Notice of Privacy Practices
Effective Date: December 20, 2018
THIS NOTICE DESCRIBES HOW YOUR HEALTH INFORMATION MAY BE USED AND DISCLOSED, AND HOW YOU CAN ACCESS THIS INFORMATION. PLEASE REVIEW IT CAREFULLY.
Warby Parker takes the confidentiality of your health information very seriously. We are required by law to provide you with this Notice of Privacy Practices (“Notice”) and follow the terms of this Notice while it is in effect. This Notice is a summary of your privacy rights, and your use of Warby Parker’s Services evidences your acceptance of the terms of this Notice. “Services” means any of the services we offer, including eye exams, refraction testing through our Prescription Check mobile application and/or in-store service (collectively, “Prescription Check”), and the prescribing and dispensing of prescription eyeglasses. Warby Parker also operates the website warbyparker.com, an e-commerce mobile application, and other related websites and mobile applications that contain links to this Notice. In this Notice, “health information”, “protected health information”, and “PHI” refer to individually identifiable health information that we obtain from you in connection with the Services.

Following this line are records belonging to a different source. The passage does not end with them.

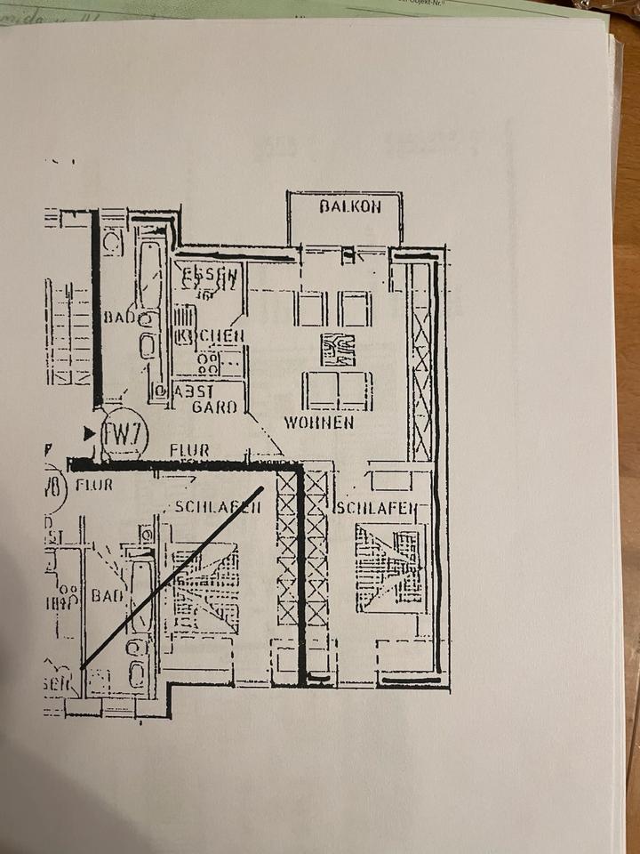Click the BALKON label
click(x=350, y=206)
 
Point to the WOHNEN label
click(x=319, y=422)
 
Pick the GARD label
click(x=214, y=407)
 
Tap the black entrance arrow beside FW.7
click(x=88, y=433)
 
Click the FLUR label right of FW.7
click(x=189, y=451)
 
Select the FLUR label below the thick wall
click(x=94, y=486)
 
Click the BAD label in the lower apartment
click(x=107, y=595)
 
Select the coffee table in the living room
click(x=338, y=350)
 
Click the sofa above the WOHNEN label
click(x=337, y=390)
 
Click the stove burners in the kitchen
click(x=210, y=361)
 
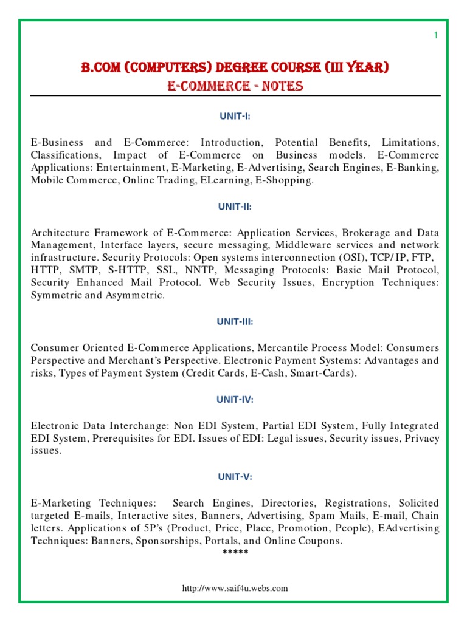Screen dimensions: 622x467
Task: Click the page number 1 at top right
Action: pyautogui.click(x=435, y=36)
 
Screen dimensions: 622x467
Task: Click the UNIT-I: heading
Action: pyautogui.click(x=235, y=117)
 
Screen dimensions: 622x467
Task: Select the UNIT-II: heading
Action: pyautogui.click(x=235, y=207)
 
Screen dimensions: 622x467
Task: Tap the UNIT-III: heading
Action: pyautogui.click(x=235, y=321)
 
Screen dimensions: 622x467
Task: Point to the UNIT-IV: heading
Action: pyautogui.click(x=235, y=400)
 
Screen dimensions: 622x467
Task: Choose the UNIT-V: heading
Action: pyautogui.click(x=235, y=477)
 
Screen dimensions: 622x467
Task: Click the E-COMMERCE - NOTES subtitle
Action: pyautogui.click(x=235, y=86)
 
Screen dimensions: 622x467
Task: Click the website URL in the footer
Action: pyautogui.click(x=235, y=588)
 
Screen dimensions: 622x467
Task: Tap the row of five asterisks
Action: pyautogui.click(x=235, y=553)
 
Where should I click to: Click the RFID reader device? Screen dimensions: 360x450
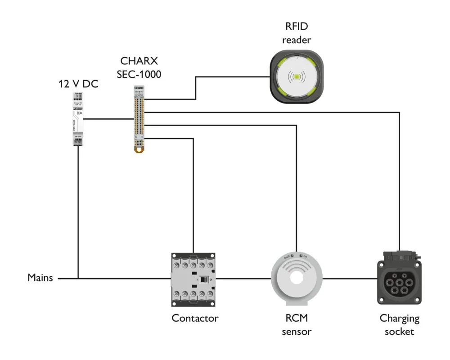[x=296, y=77]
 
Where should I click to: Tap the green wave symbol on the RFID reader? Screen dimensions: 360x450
[x=296, y=77]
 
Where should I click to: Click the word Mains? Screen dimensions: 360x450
[x=40, y=278]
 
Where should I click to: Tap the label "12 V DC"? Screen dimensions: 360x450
[x=78, y=84]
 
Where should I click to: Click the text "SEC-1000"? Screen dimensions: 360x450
[x=140, y=74]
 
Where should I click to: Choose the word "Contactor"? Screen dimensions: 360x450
[x=195, y=318]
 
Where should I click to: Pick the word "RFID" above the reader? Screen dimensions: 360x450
[x=297, y=27]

1. Warby Parker’s use and disclosure of PHI
Generally, Warby Parker uses and discloses your PHI for the normal business activities that fall in the categories of treatment, payment, and healthcare operations, in accordance with the Health Insurance Portability and Accountability Act of 1996 (“HIPAA”). Below are a few examples of those activities (but note that not every use or disclosure that falls within each category is included!).
Treatment. Warby Parker keeps a record of the PHI you provide to us in the course of using the Services. This record may include the results of your eye exam, information we receive in connection with your use of Prescription Check, your prescription information, the prescription products that you purchase, information related to your vision insurance plan, and other information we learn about your health or vision through our provision of the Services. We may disclose this information so that doctors, nurses, other optical dispensers, and other entities like laboratories can meet your healthcare needs.

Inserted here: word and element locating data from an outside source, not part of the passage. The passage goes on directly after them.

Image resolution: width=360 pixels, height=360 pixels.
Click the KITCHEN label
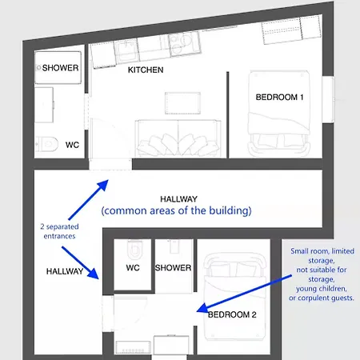pyautogui.click(x=146, y=70)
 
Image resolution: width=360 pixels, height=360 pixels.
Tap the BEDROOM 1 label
pyautogui.click(x=279, y=97)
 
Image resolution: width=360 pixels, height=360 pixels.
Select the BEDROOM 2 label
pyautogui.click(x=232, y=314)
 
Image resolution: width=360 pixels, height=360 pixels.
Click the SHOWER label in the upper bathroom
pyautogui.click(x=60, y=68)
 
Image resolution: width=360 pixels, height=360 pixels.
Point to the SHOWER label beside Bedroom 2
pyautogui.click(x=173, y=268)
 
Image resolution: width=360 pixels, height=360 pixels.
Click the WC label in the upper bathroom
pyautogui.click(x=72, y=145)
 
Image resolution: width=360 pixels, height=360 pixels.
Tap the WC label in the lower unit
pyautogui.click(x=133, y=268)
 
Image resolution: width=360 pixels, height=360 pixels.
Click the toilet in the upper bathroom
pyautogui.click(x=47, y=144)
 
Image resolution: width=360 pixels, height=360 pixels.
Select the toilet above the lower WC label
pyautogui.click(x=135, y=250)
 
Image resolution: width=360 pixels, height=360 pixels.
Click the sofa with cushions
pyautogui.click(x=178, y=138)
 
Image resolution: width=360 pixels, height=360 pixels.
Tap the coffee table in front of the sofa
pyautogui.click(x=182, y=103)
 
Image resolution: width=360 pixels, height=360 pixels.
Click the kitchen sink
pyautogui.click(x=126, y=51)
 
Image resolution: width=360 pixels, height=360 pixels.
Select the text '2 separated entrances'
pyautogui.click(x=59, y=231)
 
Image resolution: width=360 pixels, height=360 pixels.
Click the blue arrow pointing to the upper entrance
pyautogui.click(x=89, y=199)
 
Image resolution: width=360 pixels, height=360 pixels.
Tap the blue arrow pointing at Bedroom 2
pyautogui.click(x=244, y=294)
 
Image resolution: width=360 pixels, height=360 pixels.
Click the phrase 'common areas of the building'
pyautogui.click(x=176, y=210)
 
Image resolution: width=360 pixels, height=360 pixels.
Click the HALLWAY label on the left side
pyautogui.click(x=65, y=271)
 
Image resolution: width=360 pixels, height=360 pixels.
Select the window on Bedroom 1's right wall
pyautogui.click(x=328, y=100)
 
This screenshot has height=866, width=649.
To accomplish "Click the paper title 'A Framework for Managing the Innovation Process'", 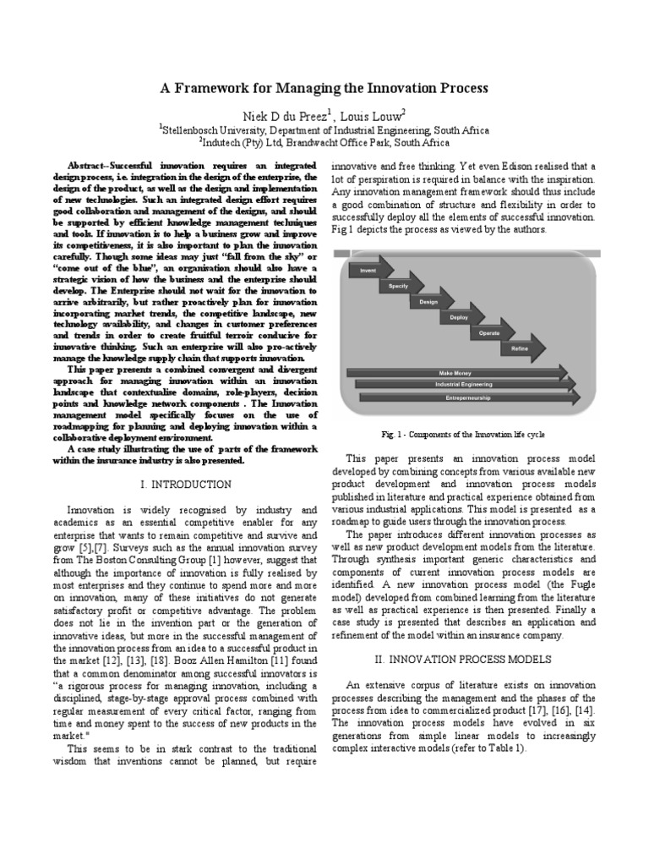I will [x=324, y=88].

Payment. Warby Parker documents the Services that you receive when we provide care to you so that you (or, if applicable, your vision insurance plan or another third party) can pay us for the Services. If applicable, we may share information with your vision insurance plan about upcoming treatment or Services that require prior approval by the plan.
Healthcare Operations. Warby Parker uses PHI to improve the Services and train staff, and for business management, quality improvement, performance evaluation, marketing activities permitted under HIPAA, customer service activities, and other internal business purposes.
Warby Parker may also use or disclose your PHI to:
- Comply with federal, state, or local laws.
- Assist in public health activities, such as tracking diseases or medical devices.
- Inform authorities in order to protect victims of abuse or neglect.
- Comply with federal and state health oversight activities, such as fraud investigations.
- Respond to law enforcement officials or to judicial orders, subpoenas, or other process.
- Inform coroners, medical examiners, and funeral directors of information necessary for them to fulfill their duties.
- Facilitate organ and tissue donation or procurement.
- Conduct research (following internal review protocols to ensure the balancing of privacy and research needs).
- Avert a serious threat to health or safety.
- Assist in specialized government functions, such as national security, intelligence, and protective services.
- Inform military and veteran authorities if you are an armed forces member.
- Inform a correctional institution if you are an inmate.
- Inform workers’ compensation carriers or your employer if you are injured at work, as authorized by and as necessary to comply with relevant laws.
- Tell you about health-related products and services.
- Send appointment reminders.
- Communicate with individuals, such as friends and family, who are involved in your care or involved in the payment for that care.
- Communicate within our organization for treatment, payment, or healthcare operations.
- Communicate with other providers, health plans, or their related entities for their treatment, payment, or healthcare operations activities.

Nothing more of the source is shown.